A agência já foi centro de um escândalo, em 2006, quando denúncias de organizações de direitos humanos apontaram que a CIA levava clandestinamente suspeitos de terrorismo até países onde podiam ser interrogados sem controle da Justiça ou qualquer respeito às leis internacionais. Alguns dos presos afirma inclusive ter sofrido tortura, informa o jornal espanhol "El Pais".

Assim, a lista de ordens executivas de Obama deve incluir uma clara proibição ao uso de métodos coercivos, considerados tortura, como a asfixia simulada, técnica que Bush defendeu recentemente como prática legalizada e que salvou muitos vidas.

As novas ordens estipulam, segundo fontes do governo, que a CIA use as mesmas técnicas de interrogatório que o Exército. Contudo, aponta o "NYT", as ordens executivas permitem que Obama reinstaure as operações de detenção e interrogatório usadas atualmente pela CIA, por ordem presidencial, caso Osama bin Laden ou outro grande líder terrorista seja preso.

Mesmo assim, afirma o jornal, a ordem executiva deve ser recebida com ceticismo pela agência, que por anos defende que as técnicas de interrogatório usadas pelo Exército --e aprovadas pelos grupos de direitos humanos-- não são suficiente para obter informação de membros da Al Qaeda ou Taleban.

Guantánamo

Obama deve assinar também nesta quinta-feira uma ordem executiva exigindo o fechamento, no prazo máximo de um ano, da prisão da base naval americana de Guantánamo, em Cuba. O democrata se comprometeu, durante a campanha presidencial, a fechar o controverso presídio em Cuba para suspeitos de terrorismo.

O rascunho da ordem executiva sobre Guantánamo indica, sem apresentar mais detalhes, que serão usados "meios legais" para tratar os detentos que não possam ser transferidos para outros países ou julgados em tribunais americanos.

Segundo as agências internacionais de notícias, que citam funcionários ligados ao presidente, Obama dedicará seu segundo dia na Sala Oval para assinar outros dois decretos: um proibindo o uso de tortura e outro ordenando uma revisão nos processos de detenção para presos em Cuba.

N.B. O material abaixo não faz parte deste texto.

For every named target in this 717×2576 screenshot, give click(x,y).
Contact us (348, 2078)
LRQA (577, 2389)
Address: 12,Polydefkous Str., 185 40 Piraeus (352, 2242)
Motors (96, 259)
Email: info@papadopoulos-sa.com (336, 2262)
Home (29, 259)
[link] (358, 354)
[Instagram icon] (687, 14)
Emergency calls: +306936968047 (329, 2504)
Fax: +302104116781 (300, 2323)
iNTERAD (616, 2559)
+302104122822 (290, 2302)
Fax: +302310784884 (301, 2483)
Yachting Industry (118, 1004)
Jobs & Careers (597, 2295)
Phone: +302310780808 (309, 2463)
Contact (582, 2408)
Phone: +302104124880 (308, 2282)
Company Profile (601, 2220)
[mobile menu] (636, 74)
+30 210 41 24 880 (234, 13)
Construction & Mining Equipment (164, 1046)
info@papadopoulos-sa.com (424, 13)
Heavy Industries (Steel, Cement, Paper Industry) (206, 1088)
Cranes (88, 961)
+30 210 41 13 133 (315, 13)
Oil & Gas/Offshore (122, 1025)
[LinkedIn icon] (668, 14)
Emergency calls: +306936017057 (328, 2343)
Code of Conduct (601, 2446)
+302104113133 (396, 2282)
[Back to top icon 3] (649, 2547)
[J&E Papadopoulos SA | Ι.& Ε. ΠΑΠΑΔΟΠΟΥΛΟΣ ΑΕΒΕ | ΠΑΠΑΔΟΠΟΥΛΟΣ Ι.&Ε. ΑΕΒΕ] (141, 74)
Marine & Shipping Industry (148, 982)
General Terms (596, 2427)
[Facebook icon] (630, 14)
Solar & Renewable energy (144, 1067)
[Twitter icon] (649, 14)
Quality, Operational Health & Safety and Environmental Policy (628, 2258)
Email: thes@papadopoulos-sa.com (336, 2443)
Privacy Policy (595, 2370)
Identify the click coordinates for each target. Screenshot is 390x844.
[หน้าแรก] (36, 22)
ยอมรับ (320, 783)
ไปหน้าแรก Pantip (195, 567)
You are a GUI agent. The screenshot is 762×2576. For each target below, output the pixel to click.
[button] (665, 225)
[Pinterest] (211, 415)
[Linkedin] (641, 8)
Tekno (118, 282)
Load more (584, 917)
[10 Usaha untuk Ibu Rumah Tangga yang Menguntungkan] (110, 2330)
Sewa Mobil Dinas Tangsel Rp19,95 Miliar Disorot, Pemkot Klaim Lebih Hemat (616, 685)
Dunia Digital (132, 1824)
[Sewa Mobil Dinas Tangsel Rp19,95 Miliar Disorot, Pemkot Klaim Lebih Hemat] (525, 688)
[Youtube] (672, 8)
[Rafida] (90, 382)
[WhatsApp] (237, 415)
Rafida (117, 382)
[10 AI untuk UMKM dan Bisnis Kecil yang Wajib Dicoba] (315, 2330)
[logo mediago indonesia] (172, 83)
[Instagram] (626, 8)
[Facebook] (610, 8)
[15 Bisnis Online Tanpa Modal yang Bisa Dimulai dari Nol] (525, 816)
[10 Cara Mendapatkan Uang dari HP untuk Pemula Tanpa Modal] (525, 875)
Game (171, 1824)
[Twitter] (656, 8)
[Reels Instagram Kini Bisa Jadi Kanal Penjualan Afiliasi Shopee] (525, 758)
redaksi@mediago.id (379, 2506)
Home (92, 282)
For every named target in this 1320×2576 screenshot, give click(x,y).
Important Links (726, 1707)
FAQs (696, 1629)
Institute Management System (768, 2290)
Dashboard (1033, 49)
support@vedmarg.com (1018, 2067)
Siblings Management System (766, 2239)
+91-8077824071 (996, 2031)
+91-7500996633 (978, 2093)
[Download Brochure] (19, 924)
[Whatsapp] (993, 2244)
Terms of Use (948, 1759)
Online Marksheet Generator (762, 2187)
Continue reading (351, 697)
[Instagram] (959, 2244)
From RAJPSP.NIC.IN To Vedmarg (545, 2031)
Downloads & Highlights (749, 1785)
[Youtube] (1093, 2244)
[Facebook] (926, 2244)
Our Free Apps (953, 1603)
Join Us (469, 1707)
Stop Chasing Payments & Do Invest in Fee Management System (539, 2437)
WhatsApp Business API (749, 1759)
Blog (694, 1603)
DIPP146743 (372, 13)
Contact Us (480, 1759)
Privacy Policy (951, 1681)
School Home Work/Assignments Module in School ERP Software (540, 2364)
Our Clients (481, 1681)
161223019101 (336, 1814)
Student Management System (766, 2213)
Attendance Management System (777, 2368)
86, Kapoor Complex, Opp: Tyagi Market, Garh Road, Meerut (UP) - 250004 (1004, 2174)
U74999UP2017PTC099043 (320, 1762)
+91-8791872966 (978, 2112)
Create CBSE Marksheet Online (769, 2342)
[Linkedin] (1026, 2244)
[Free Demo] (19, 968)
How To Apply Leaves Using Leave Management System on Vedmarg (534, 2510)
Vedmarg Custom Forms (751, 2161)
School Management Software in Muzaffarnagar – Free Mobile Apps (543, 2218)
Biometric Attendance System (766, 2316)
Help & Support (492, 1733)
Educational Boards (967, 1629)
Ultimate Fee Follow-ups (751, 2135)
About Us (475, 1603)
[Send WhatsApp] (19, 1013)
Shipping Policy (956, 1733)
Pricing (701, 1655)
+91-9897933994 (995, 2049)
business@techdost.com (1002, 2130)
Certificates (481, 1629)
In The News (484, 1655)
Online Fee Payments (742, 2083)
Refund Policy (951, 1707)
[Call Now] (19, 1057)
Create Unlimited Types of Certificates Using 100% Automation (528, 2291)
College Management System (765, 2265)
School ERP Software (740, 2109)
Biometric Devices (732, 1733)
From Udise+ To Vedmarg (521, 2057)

Nesta terça-feira (20), em suas primeiras horas como presidente, Obama pediu a suspensão, por 120 dias, dos julgamentos de prisioneiros do controverso centro de detenção. O pedido foi acatado pelos dois juízes militares responsáveis por seis processos em andamento e permite que o governo Obama revise as políticas e condições de detenção na prisão.

A decisão foi muito bem recebida pela organização de direitos humanos Human Rights Watch (HRW), que disse ser um sinal da alta prioridade que é para o novo presidente a reforma da estratégia americana contra o terrorismo.